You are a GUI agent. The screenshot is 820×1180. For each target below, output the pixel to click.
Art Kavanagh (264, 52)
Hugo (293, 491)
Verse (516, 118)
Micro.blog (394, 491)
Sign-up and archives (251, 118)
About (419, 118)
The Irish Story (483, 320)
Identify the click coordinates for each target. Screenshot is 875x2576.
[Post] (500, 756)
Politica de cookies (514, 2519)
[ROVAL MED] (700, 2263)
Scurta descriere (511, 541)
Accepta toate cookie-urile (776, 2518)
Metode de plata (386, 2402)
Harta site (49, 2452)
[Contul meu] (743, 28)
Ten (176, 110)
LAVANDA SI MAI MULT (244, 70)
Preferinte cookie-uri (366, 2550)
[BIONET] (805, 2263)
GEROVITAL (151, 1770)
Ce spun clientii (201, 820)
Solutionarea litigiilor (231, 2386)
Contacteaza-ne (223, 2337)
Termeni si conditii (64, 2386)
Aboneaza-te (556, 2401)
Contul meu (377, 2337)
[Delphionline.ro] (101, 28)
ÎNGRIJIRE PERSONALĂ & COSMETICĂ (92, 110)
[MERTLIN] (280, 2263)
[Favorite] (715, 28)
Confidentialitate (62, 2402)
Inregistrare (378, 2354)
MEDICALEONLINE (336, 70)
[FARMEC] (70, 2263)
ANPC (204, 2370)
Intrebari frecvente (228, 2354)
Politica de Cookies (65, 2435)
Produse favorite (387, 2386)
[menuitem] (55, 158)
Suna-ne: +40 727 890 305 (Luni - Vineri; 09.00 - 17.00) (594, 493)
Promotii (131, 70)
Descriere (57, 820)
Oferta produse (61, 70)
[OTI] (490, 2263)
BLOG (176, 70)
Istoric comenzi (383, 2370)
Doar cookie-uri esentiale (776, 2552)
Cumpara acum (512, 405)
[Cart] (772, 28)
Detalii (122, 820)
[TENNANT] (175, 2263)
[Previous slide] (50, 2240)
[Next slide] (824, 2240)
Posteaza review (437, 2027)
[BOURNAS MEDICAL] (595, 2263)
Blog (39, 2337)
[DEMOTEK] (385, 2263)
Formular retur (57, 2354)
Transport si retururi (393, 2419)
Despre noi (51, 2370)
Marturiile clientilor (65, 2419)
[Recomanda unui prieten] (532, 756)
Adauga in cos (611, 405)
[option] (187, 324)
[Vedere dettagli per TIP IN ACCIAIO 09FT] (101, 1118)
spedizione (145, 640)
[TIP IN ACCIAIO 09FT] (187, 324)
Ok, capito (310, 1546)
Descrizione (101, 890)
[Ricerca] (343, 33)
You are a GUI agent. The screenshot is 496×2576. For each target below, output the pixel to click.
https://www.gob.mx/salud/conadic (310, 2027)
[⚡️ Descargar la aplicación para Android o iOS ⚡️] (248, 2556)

-=-=-

All of the data is to be transcribed exactly as written.

You are a GUI agent. The screenshot is 820×1180. For each target below, output the pixel to click.
Art Kavanagh (264, 52)
Hugo (293, 491)
Verse (516, 118)
Micro.blog (394, 491)
Sign-up and archives (251, 118)
About (419, 118)
The Irish Story (483, 320)
Identify the click coordinates for each target. Screenshot is 875x2576.
[Post] (500, 756)
Politica de cookies (514, 2519)
[ROVAL MED] (700, 2263)
Scurta descriere (511, 541)
Accepta toate cookie-urile (776, 2518)
Metode de plata (386, 2402)
Harta site (49, 2452)
[Contul meu] (743, 28)
Ten (176, 110)
LAVANDA SI MAI MULT (244, 70)
Preferinte cookie-uri (366, 2550)
[BIONET] (805, 2263)
GEROVITAL (151, 1770)
Ce spun clientii (201, 820)
Solutionarea litigiilor (231, 2386)
Contacteaza-ne (223, 2337)
Termeni si conditii (64, 2386)
Aboneaza-te (556, 2401)
Contul meu (377, 2337)
[Delphionline.ro] (101, 28)
ÎNGRIJIRE PERSONALĂ & COSMETICĂ (92, 110)
[MERTLIN] (280, 2263)
[Favorite] (715, 28)
Confidentialitate (62, 2402)
Inregistrare (378, 2354)
MEDICALEONLINE (336, 70)
[FARMEC] (70, 2263)
ANPC (204, 2370)
Intrebari frecvente (228, 2354)
Politica de Cookies (65, 2435)
Produse favorite (387, 2386)
[menuitem] (55, 158)
Suna-ne: +40 727 890 305 (Luni - Vineri; 09.00 - 17.00) (594, 493)
Promotii (131, 70)
Descriere (57, 820)
Oferta produse (61, 70)
[OTI] (490, 2263)
BLOG (176, 70)
Istoric comenzi (383, 2370)
Doar cookie-uri esentiale (776, 2552)
Cumpara acum (512, 405)
[Cart] (772, 28)
Detalii (122, 820)
[TENNANT] (175, 2263)
[Previous slide] (50, 2240)
[Next slide] (824, 2240)
Posteaza review (437, 2027)
[BOURNAS MEDICAL] (595, 2263)
Blog (39, 2337)
[DEMOTEK] (385, 2263)
Formular retur (57, 2354)
Transport si retururi (393, 2419)
Despre noi (51, 2370)
Marturiile clientilor (65, 2419)
[Recomanda unui prieten] (532, 756)
Adauga in cos (611, 405)
[option] (187, 324)
[Vedere dettagli per TIP IN ACCIAIO 09FT] (101, 1118)
spedizione (145, 640)
[TIP IN ACCIAIO 09FT] (187, 324)
Ok, capito (310, 1546)
Descrizione (101, 890)
[Ricerca] (343, 33)
You are a GUI agent. The screenshot is 496×2576. For each target below, output the pixel to click.
https://www.gob.mx/salud/conadic (310, 2027)
[⚡️ Descargar la aplicación para Android o iOS ⚡️] (248, 2556)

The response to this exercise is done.